Federal education law says 95 percent of students need to take state tests. There are a lot of good reasons for this, like making sure schools don’t inflate their performance by encouraging certain students to skip testing days, or simply to be able to see which groups—students with disabilities, minorities or economically disadvantaged students—may be falling behind or making progress against their peers.

Of the 10 plans submitted so far, half of them outline vague consequences for districts and schools that fail to meet that 95 percent bar.

For example, in Massachusetts the school’s overall rating would drop, but the plan doesn’t say how much. The plan also doesn’t clearly define what the different levels will even be. They’re leaning toward a tiered system of rating with 10 levels, but what those levels will be and what a school will have to do to reach one level versus another is still to be determined.

Delaware is just as vague. Each school that tests less than 95 percent of students would have to submit a plan showing how it’ll increase test participation. If schools don’t meet the threshold for “multiple years” or don’t make progress towards it, their department of education “will implement additional actions and interventions as appropriate.”

Nevada is slightly better with a three-tier system outlining actions in each phase—warning, participation penalty and continuing participation penalty—but they still leave plenty of wiggle room by saying the school’s final rating for the year would be reduced by a “significant number of points.”

In other words, states may trigger some meaningful consequences for schools that test less than 95 percent of their students, but they may not.

There’s a lot of room for interpretation. “Additional actions and interventions as appropriate,” could amount to sending a stern letter to the principal or mandating that they watch this sock-puppet video on standardized testing. Seriously though, what’s to stop them from taking a couple of trivial steps and patting themselves on the back for meeting the law’s requirements?

A “significant number of points” is also negotiable, as is “multiple years.” Those who want to avoid serious consequences can lobby for fewer points or extra years as soon as someone decides it might be time to do something.

It gives states an easy out if they want it.

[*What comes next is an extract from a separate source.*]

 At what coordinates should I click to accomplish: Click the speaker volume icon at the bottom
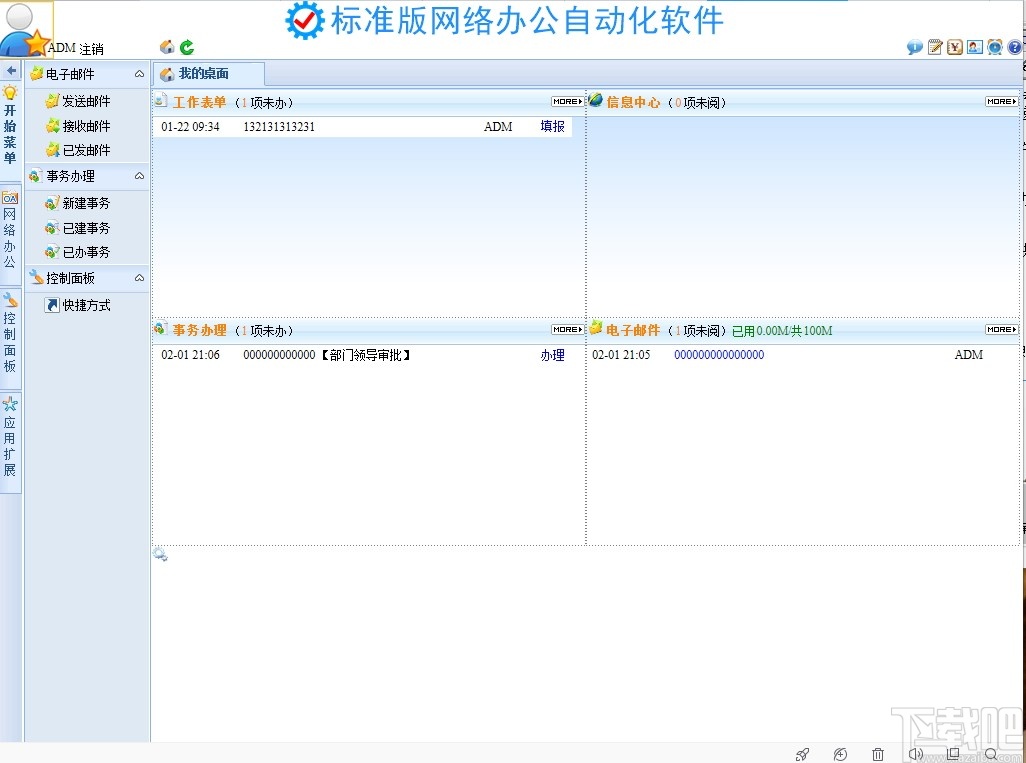point(915,753)
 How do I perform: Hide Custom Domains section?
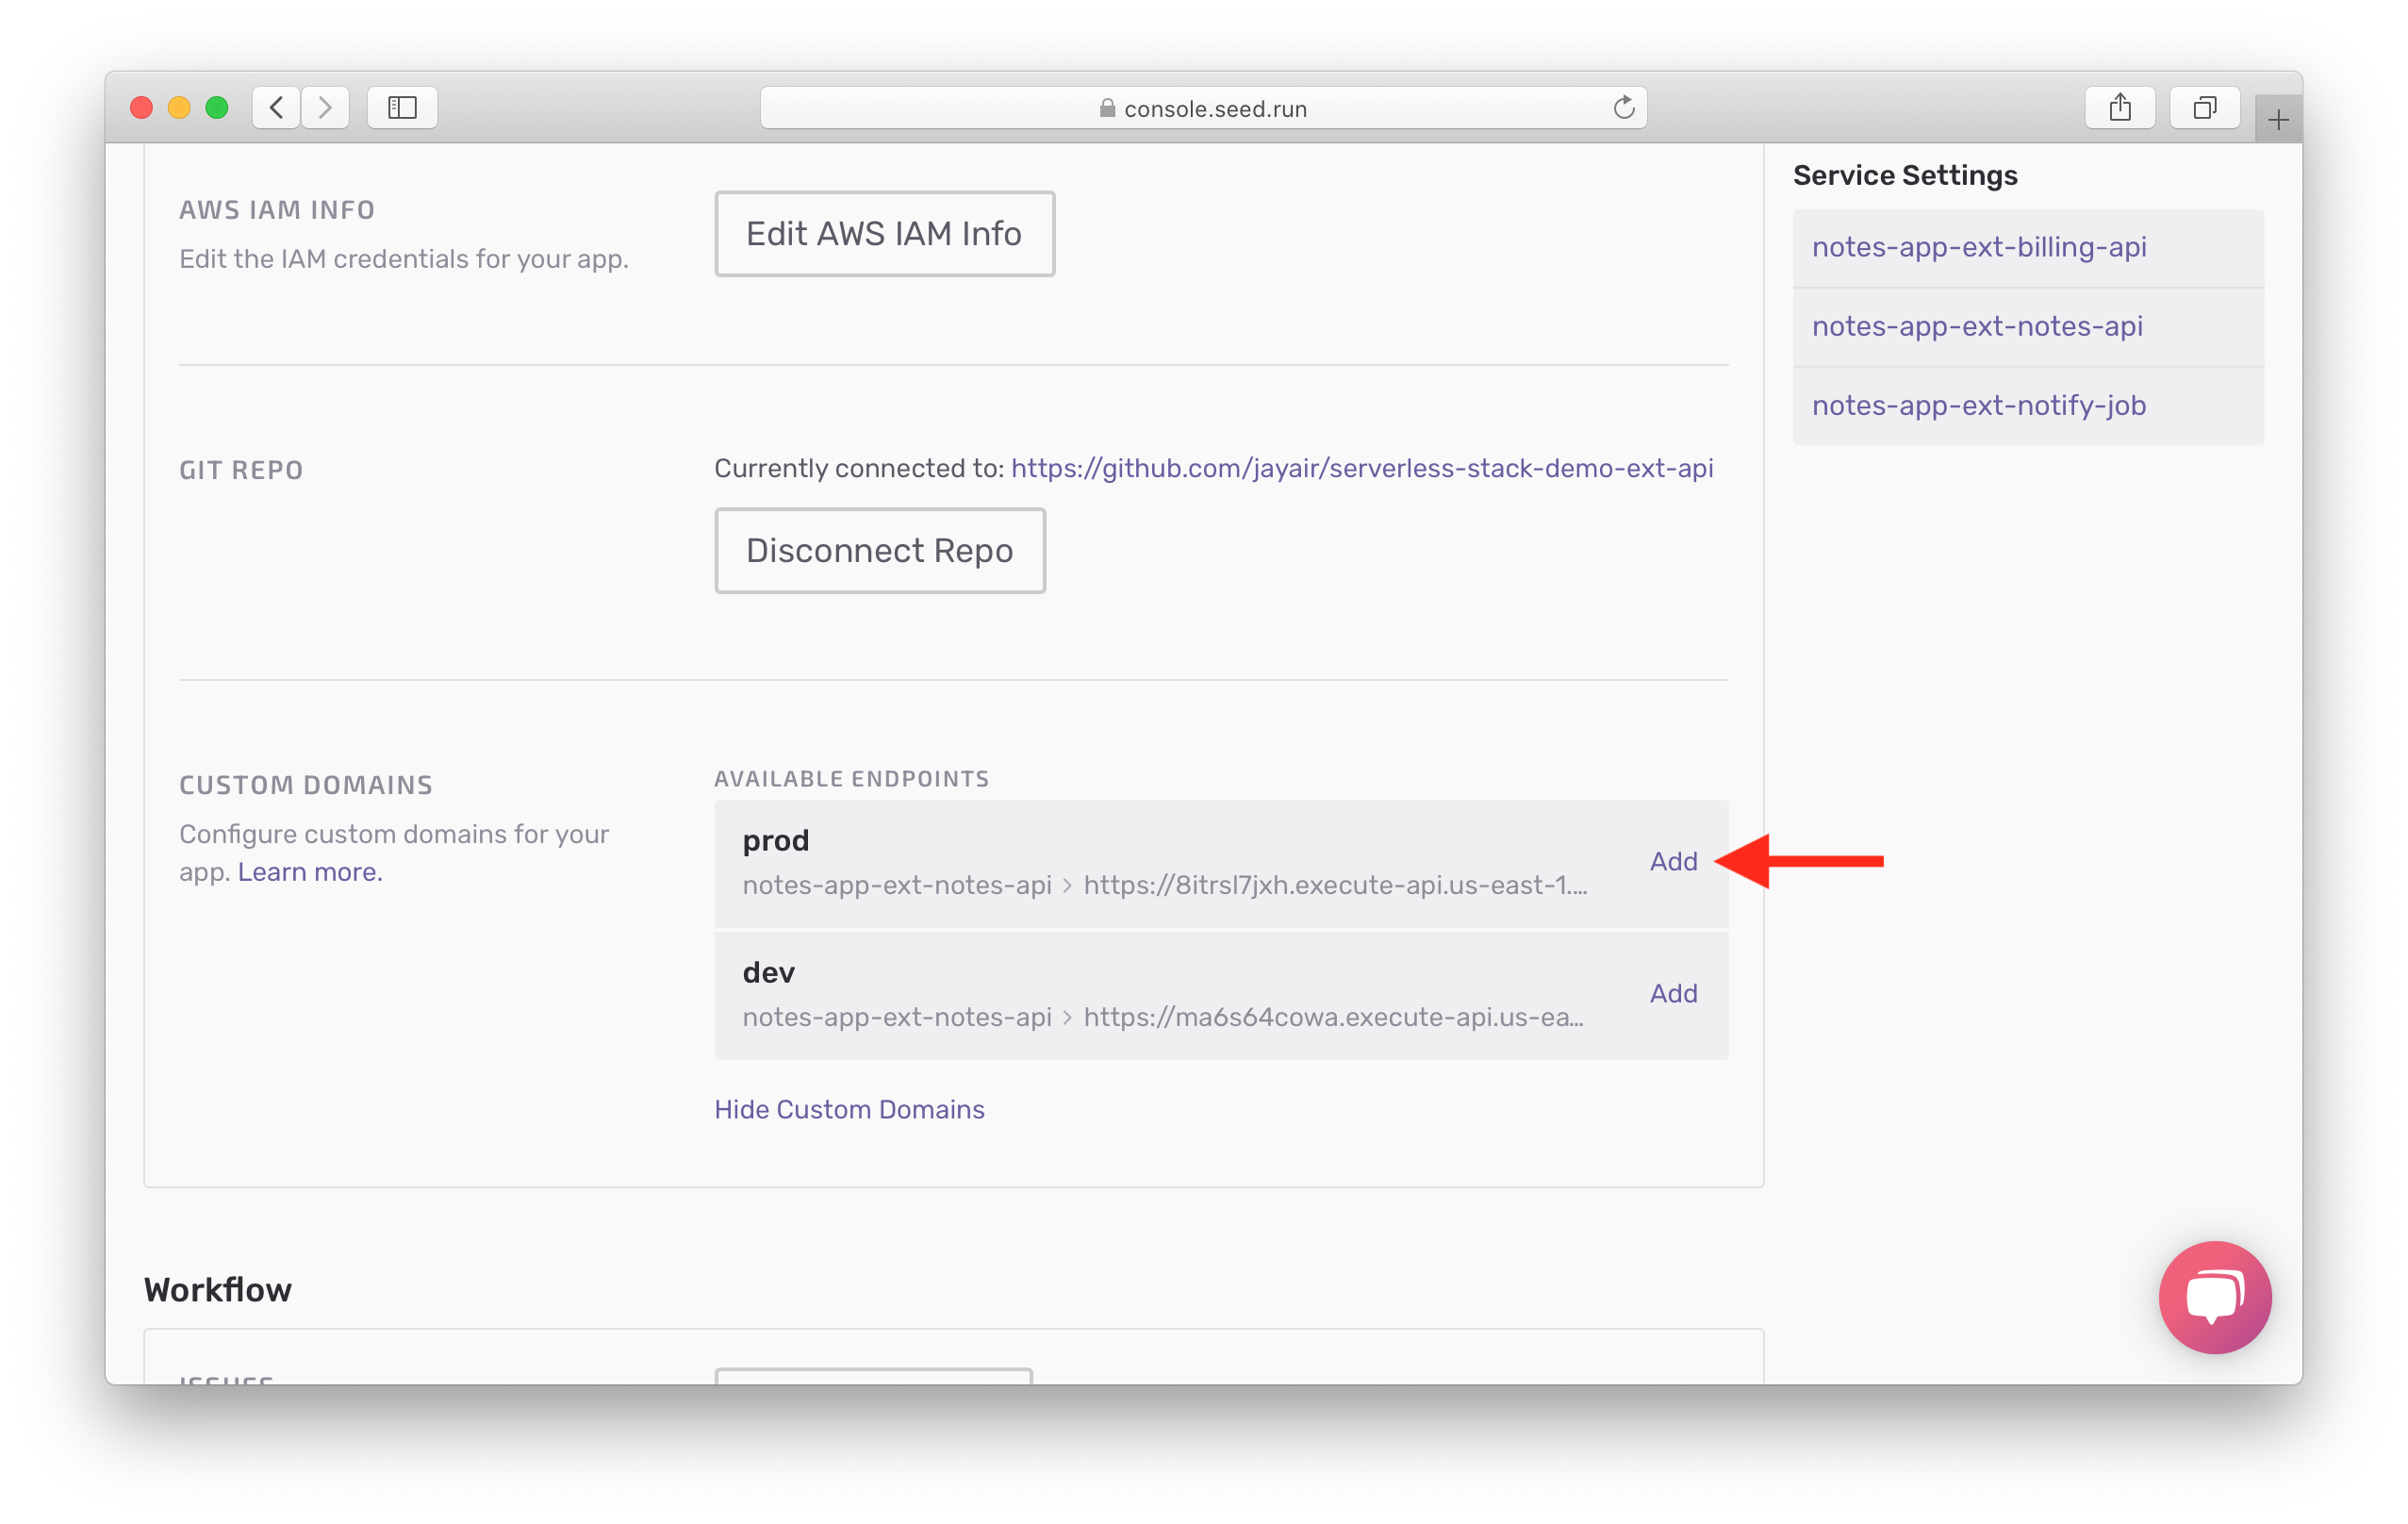[849, 1110]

Who knows, maybe they wrote it that way for precisely that reason.

No Matter Your Status, It Does Affect You

Opting out of state tests has made waves for the last couple of years as mostly White parents in mostly upper-middle class neighborhoods rallied students to opt-out of state tests.

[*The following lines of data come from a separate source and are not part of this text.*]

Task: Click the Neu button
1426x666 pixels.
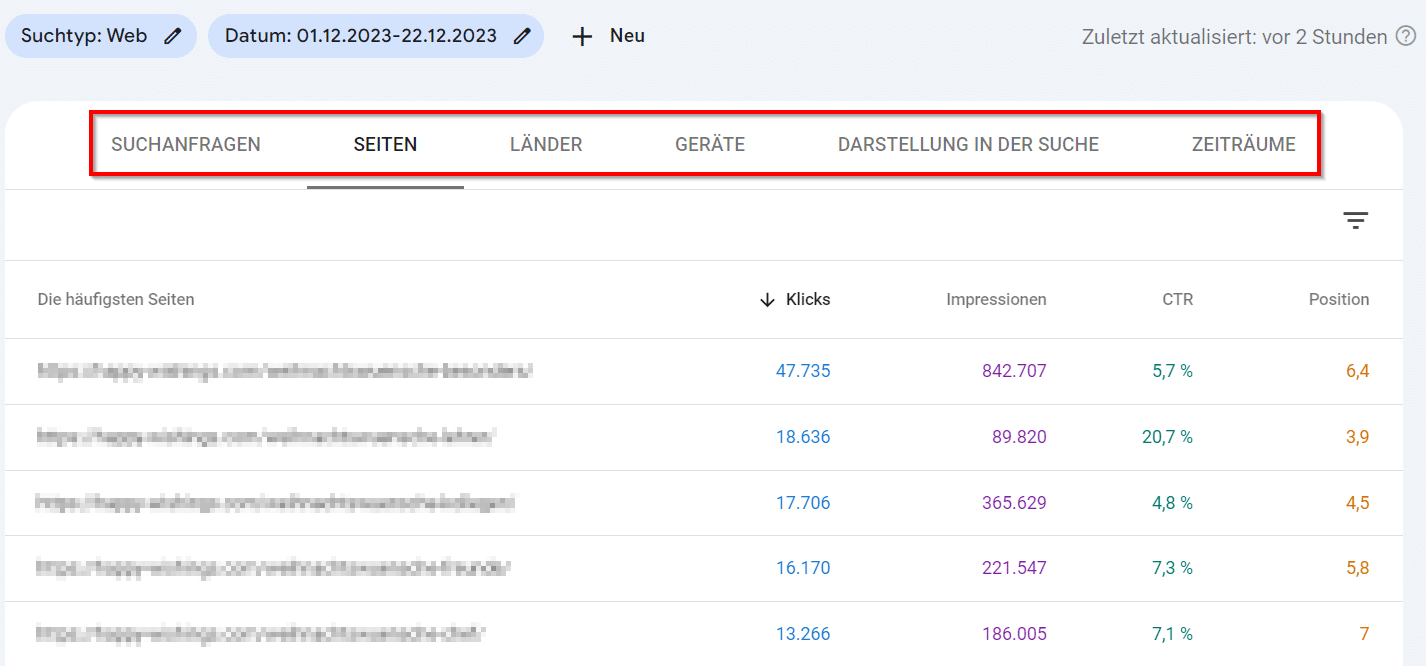Action: tap(608, 36)
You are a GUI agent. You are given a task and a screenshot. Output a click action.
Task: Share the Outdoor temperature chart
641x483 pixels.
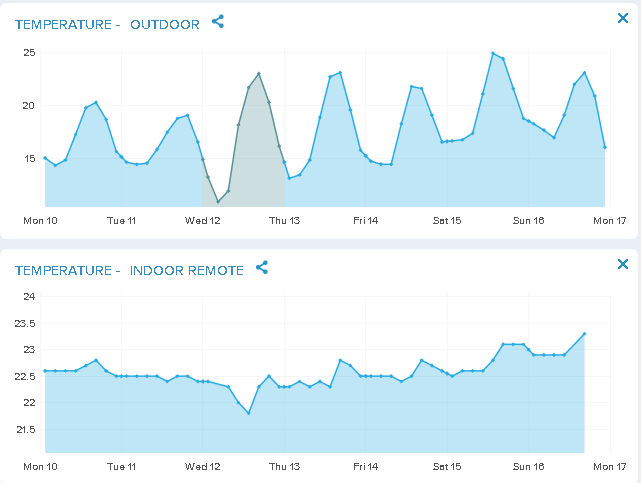[218, 21]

Now if you’re a middle-income or wealthy, White parent with a neurotypical, non-disabled student in the public education system, there’s probably no reason for you to care about school accountability. The system is already working pretty well for you.

But if you’re the parent of a student with disabilities, a student of color, or you feel the weight of poverty’s oppression in your home and community—or if you care about anyone within any of these communities—then making sure schools are testing most of their students does affect you. And the truth is, whether we see it or not, it affects all of us. Because the more we avoid looking at a problem, the more we put it out of our minds, the bigger the problem becomes and the less likely (and less capable) we are to address it.

The new federal education law, known as the Every Student Succeeds Act, says states have to test at least 95 percent of students, but it also says states can decide what kind of consequences districts and schools will face if they don’t meet that 95 percent bar.

As a society, we believe in accountability. We may disagree on how rigid or loose an accountability system should be, but most people believe there should be some way to see how we’re doing and take action when needed, especially for something as important as educating our kids.

But if there are no real consequences, there is no real accountability. And when a state writes vague or unenforceable laws, again, there is no accountability.

Families, education leaders (including teachers), and elected officials need to stay vigilant against plans to water down accountability systems designed to help our students get the education they deserve. If they don’t, they’re just setting themselves and their kids up for failure.